Copy out the lines verbatim, beginning with the line that contains "You are a GUI" and continuing through the line that contains "pyautogui.click(x=1132, y=701)".

[SOURCE MATERIAL]

┏━━

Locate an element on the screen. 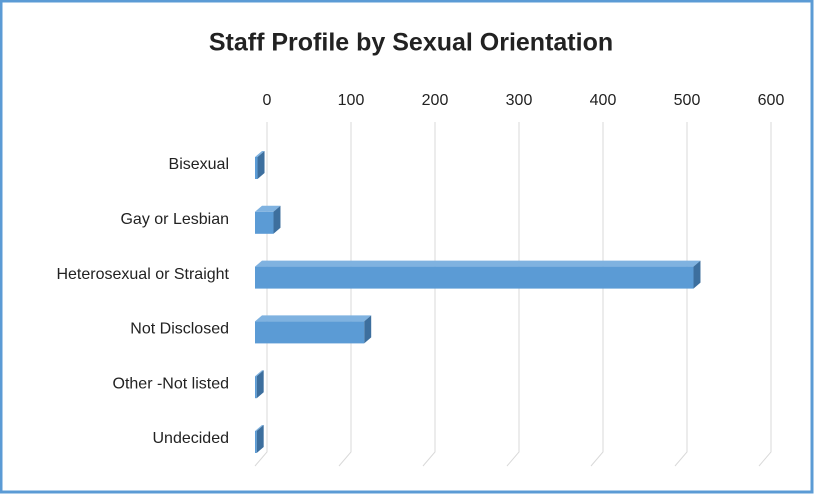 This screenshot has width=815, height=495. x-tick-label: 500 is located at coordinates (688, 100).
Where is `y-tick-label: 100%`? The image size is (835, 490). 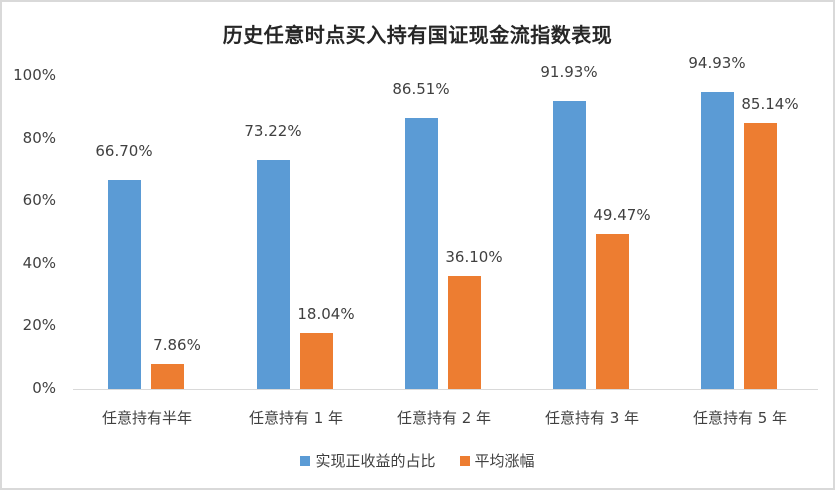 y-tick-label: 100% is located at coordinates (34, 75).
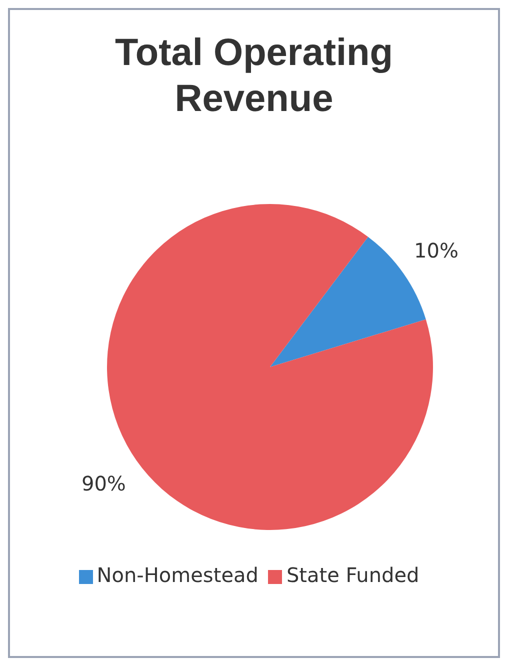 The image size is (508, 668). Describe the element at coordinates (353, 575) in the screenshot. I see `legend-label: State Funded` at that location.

┗━━
┏━━

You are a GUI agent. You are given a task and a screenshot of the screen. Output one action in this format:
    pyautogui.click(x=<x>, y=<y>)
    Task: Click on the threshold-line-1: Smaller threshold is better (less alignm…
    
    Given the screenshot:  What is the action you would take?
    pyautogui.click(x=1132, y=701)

┗━━

[REPLY TO THE EXERCISE]
You are a GUI agent. You are given a task and a screenshot of the screen. Output one action in this format:
    pyautogui.click(x=<x>, y=<y>)
    Task: Click on the threshold-line-1: Smaller threshold is better (less alignm…
    
    Given the screenshot:  What is the action you would take?
    pyautogui.click(x=1132, y=701)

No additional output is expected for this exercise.